Chronically administered beta-blocking therapy should not be routinely withdrawn prior to major surgery; however, the impaired ability of the heart to respond to reflex adrenergic stimuli may augment the risks of general anesthesia and surgical procedures.
Diabetes and Hyopglycemia
Beta-blockers may mask some of the manifestations of hypoglycemia, particularly tachycardia. Nonselective beta-blockers may potentiate insulin-induced hypoglycemia and delay recovery of serum glucose levels. Because of its betai-selectivity, this is less likely with bisoprolol fumarate. However, patients subject to spontaneous hypoglycemia, or diabetic patients receiving insulin or oral hypoglycemic agents, should be cautioned about these possibilities. Also, latent diabetes mellitus may become manifest and diabetic patients given thiazides may require adjustment of their insulin dose. Because of the very low dose of HCTZ employed, this may be less likely with Zabesta-XLO.
Beta-adrenergic blockade may mask clinical signs of hyperthyroidism, such as tachycardia. Abrupt withdrawal of beta-blockade may be followed by an exacerbation of the symptoms of hyperthyroidism or may precipitate thyroid storm.
Cumulative effects of the thiazides may develop in patients with impaired renal function. In such patients, thiazides may precipitate azotemia. In subjects with creatinine clearance less than 40 mL/min, the plasma half-life of bisoprolol fumarate is increased up to threefold, as compared to healthy subjects. If progressive renal impairment becomes apparent, Zabesta-XLO should be discontinued (See Pharmacokinetics and Metabolism).
Zabesta-XLO should be used with caution in patients with impaired hepatic function or progressive liver disease. Thiazides may alter fluid and electrolyte balance, which may precipitate hepatic coma.
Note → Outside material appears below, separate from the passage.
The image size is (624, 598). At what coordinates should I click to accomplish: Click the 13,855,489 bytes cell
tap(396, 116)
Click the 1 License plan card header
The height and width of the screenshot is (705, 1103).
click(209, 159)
Also, elimination of bisoprolol fumarate is significantly slower in patients with cirrhosis than in healthy subjects (See Pharmacokinetics and Metabolism).
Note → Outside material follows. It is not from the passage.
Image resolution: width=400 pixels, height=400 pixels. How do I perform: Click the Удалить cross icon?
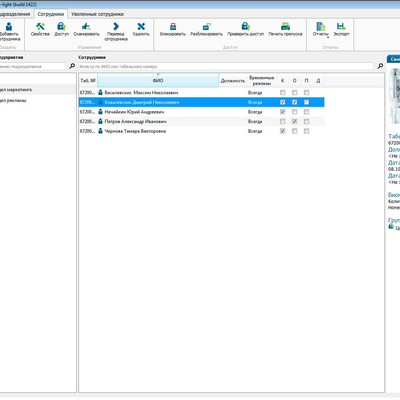coord(141,26)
Acute Myopia and Secondary Angle-Closure Glaucoma
Hydrochlorothiazide, a sulfonamide, can cause an idiosyncratic reaction, resulting in acute transient myopia and acute angle-closure glaucoma. Symptoms include acute onset of decreased visual acuity or ocular pain and typically occur within hours to weeks of drug initiation. Untreated acute angle-closure glaucoma can lead to permanent vision loss. The primary treatment is to discontinue hydrochlorothiazide as rapidly as possible. Prompt medical or surgical treatments may need to be considered if the intraocular pressure remains uncontrolled. Risk factors for developing acute angle-closure glaucoma may include a history of sulfonamide or penicillin allergy.
Electrolyte and Fluid Balance Status
Although the probability of developing hypokalemia is reduced with Zabesta-XLO because of the very low dose of HCTZ employed, periodic determination of serum electrolytes should be performed, and patients should be observed for signs of fluid or electrolyte disturbances, i.e., hyponatremia, hypochloremic alkalosis, hypokalemia, and hypomagnesemia. Thiazides have been shown to increase the urinary excretion of magnesium; this may result in hypomagnesemia.
Warning signs or symptoms of fluid and electrolyte imbalance include dryness of mouth, thirst, weakness, lethargy, drowsiness, restlessness, muscle pains or cramps, muscular fatigue, hypotension, oliguria, tachycardia, and gastrointestinal disturbances such as nausea and vomiting.
Hypokalemia may develop, especially with brisk diuresis when severe cirrhosis is present, during concomitant use of corticosteroids or adrenocorticotropic hormone (ACTH) or after prolonged therapy. Interference with adequate oral electrolyte intake will also contribute to hypokalemia. Hypokalemia and hypomagnesemia can provoke ventricular arrhythmias or sensitize or exaggerate the response of the heart to the toxic effects of digitalis. Hypokalemia may be avoided or treated by potassium supplementation or increased intake of potassium-rich foods.
Dilutional hyponatremia may occur in edematous patients in hot weather; appropriate therapy is water restriction rather than salt administration, except in rare instances when the hyponatremia is life threatening. In actual salt depletion, appropriate replacement is the therapy of choice.
Calcium excretion is decreased by thiazides, and pathologic changes in the parathyroid glands, with hypercalcemia and hypophosphatemia, have been observed in a few patients on prolonged thiazide therapy.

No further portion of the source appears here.